There are several limitations and unsolved issues in the present study. To begin with, the hemisphere phased array transducer consisted of only 114 elements could fulfill transcranial focusing and mild hyperthermia, but the range of dynamic focusing on the z direction and focus steering in the x and y directions need further study. Next, the measurement of the temperature was carried out only at the one site and not in real time during sonication due to the use of the invasive thermal coupler. Consequently, the contour of the isotherm and thermal dose were not obtained in the phantom study. Considering safety, clinically practical use and visualization of the thermal information, noninvasive medical imaging technologies are suggested to monitor temperature in real time such as MR and ultrasound thermometry [62,63]. Furthermore, only one switching rate and one operating frequency were investigated in the study. Optimization of the temporal switching rate needs further study and the use of the lower operating frequency such as 0.6–0.7 MHz may increase the uniform heating volume. Finally, the homogeneous skull model was used in the study.
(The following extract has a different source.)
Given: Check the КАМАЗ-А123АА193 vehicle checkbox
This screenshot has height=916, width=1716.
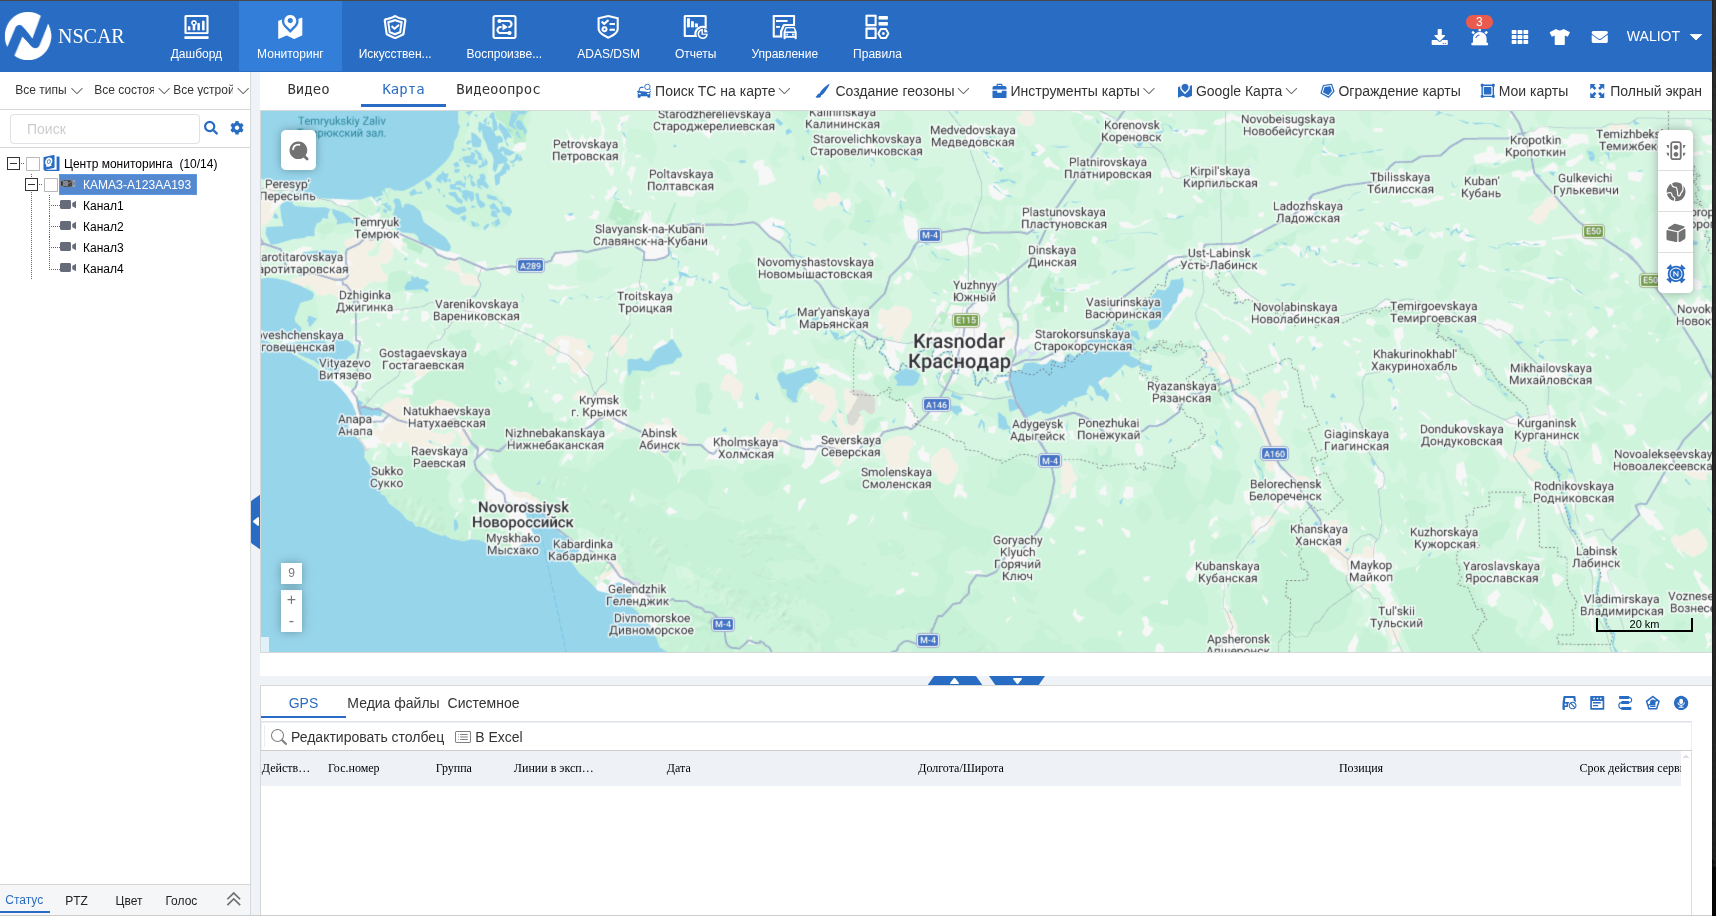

The heterogeneous skull model with the acoustic parameters calculated from CT data [64,65] may be used for precisely personalized simulations and treatment.

5. Conclusions

The method of focused ultrasound mild hyperthermia via the acrylic skull have been developed in the study. Two orthogonally complementary patterns of ultrasonic foci are generated by the pseudo-inverse method and temporal switching of two focusing modes is used to produce the uniform distribution of thermal dose. With the hemisphere phased array transducer, a cm-scale volume can be uniformly heated at 41–45 °C in the tissue phantom for 3 min. The developed technology can be integrated with the MRI system for clinical use and may potentiate the increase in delivery of anti-cancer drugs to brain tumors.